È prevista la deposizione del pentito Giovanni Brusca. Il magistrato, sottoposto a livello di protezione di livello eccezionale, ha rifiutato di andare su un carro armato a Palermo. Un gruppo di cittadini ha organizzato un sit-in di solidarietà davanti all’aula bunker milanese in cui si celebra il dibattimento
Dopo l’ultimo allarme legato alle nuove minacce lanciate dal boss Totò Riina il pm Nino Di Matteo ha deciso di non partecipare all’udienza sulla trattativa Stato-mafia che si svolge oggi a Milano nell’aula bunker di via Ucelli di Nemi. È prevista la deposizione del pentito Giovanni Brusca.
Il magistrato nelle ultime settimane è stato il bersaglio di minacce anonime e violentissime intimidazioni da parte del boss corleonese. Che addirittura ha detto a un detenuto: “Lo faremo in modo eclatante”. Proprio per queste minacce era in forse la trasferta nel capoluogo della toga di Palermo. Un gruppo di cittadini ha organizzato un sit-in di solidarietà davanti all’aula bunker in cui si celebra il dibattimento. I manifestanti esibiscono lo striscione con scritto “Milano sta con Di Matteo“.
A rappresentare l’accusa in aula sono il procuratore di Palermo Francesco Messineo, l’aggiunto Vittorio Teresi e i pm Francesco Del Bene e Roberto Tartaglia. La Procura non ha ritenuto che ci fossero le condizioni di sicurezza per una trasferta a Milano del pm. Il nuovo allarme risale a venerdì scorso, quando la Dia, che sta ascoltando ore di conversazioni registrate di Riina, capta una frase molto allarmante che riguarda proprio Di Matteo. Le parole del boss fanno pensare che il progetto di attentato al magistrato sia giunto a una fase esecutiva. La notizia viene comunicata subito alle Procure di Palermo e Caltanissetta, che indaga sulle intimidazioni al pm. Sabato i vertici degli uffici giudiziari nisseni e palermitani si riuniscono e decidono di rivolgersi al ministro dell’Interno Angelino Alfano che li riceve domenica.

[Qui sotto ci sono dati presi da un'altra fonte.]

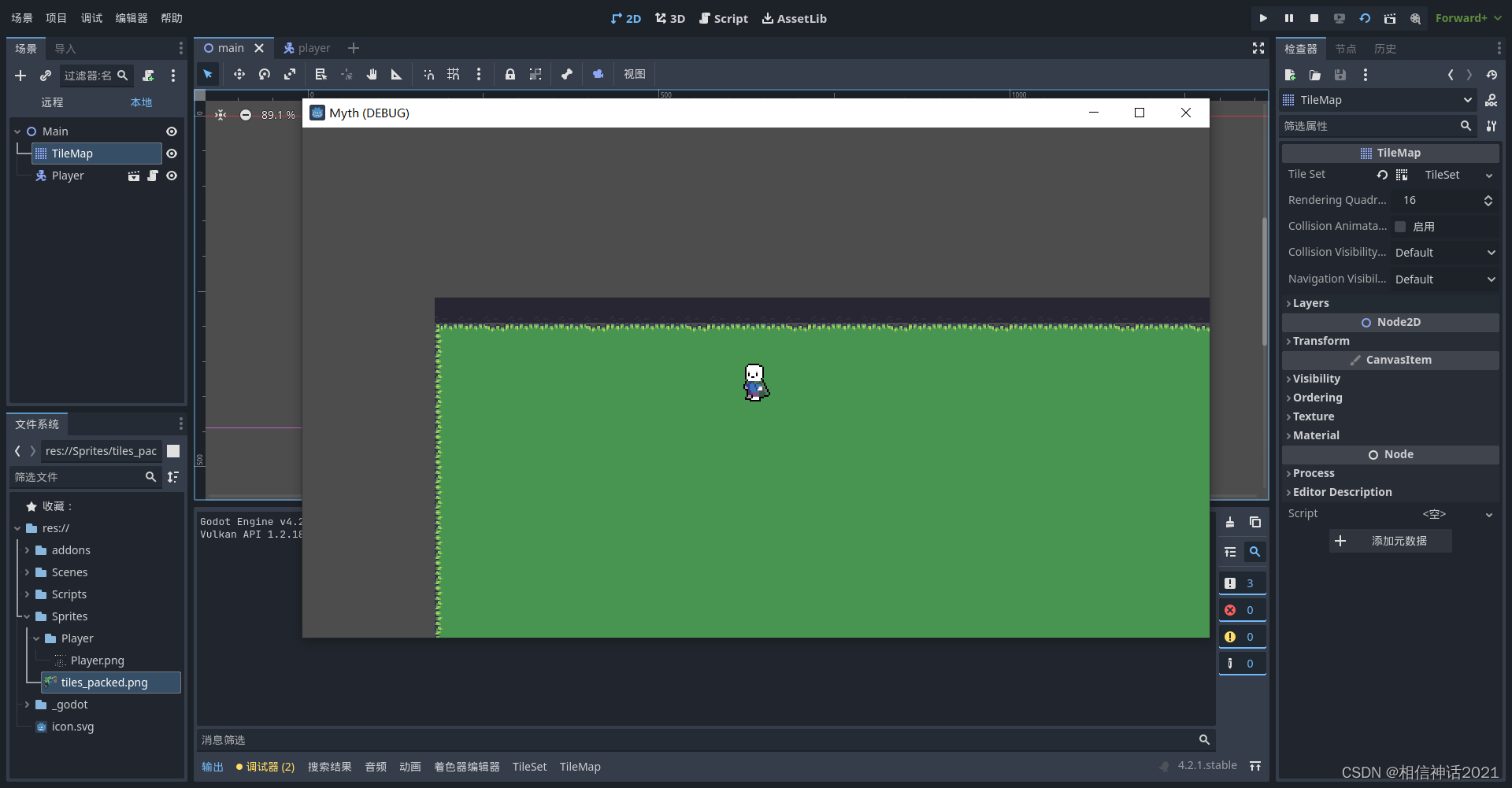The width and height of the screenshot is (1512, 788).
Task: Enable the Ruler measure tool
Action: (x=396, y=74)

Come prevede la legge in casi eccezionali, i magistrati consegnano al ministro le intercettazioni di Riina: il codice di procedura penale stabilisce infatti che l’autorità giudiziaria possa trasmettere copie di atti di procedimenti penali e informazioni Viminale ritenute indispensabili per la prevenzione di delitti per cui è obbligatorio l’arresto in flagranza.
Nella frase sentita venerdì Riina, che in un’altra conversazione aveva anche detto al boss della Sacra Corona Unita riferendosi a Di Matteo “tanto deve venire al processo”, non farebbe riferimenti specifici a Milano. Ma la trasferta nel capoluogo lombardo era stata organizzata ed era nota da settimane, quindi ci sarebbe stato tutto il tempo di mettere in piedi eventuali atti intimidatori. Inoltre le condizioni di sicurezza dell’aula bunker non sono state ritenute ottimali.
Di Matteo è già sottoposto a protezione di “livello 1 eccezionale”. Nell’ultimo Comitato Nazionale per l’Ordine e la Sicurezza Pubblica che si è svolto a Palermo alla presenza di Alfano, si è discusso anche di potenziare la vigilanza attraverso spostamenti in un Lince blindato e dotando la scorta del pm del bomb jammer, un dispositivo che neutralizza congegni usati per azionare esplosivi. Ma il magistrato si è rifiutato di andare in giro a bordo di un carro armato: “No, non se parla. Non posso andare in giro per Palermo, in un centro abitato con un carro armato. Non chiedetemelo” avrebbe detto la toga – come riporta il Corriere della Sera – quando gli è stata mostrata la foto del Lince.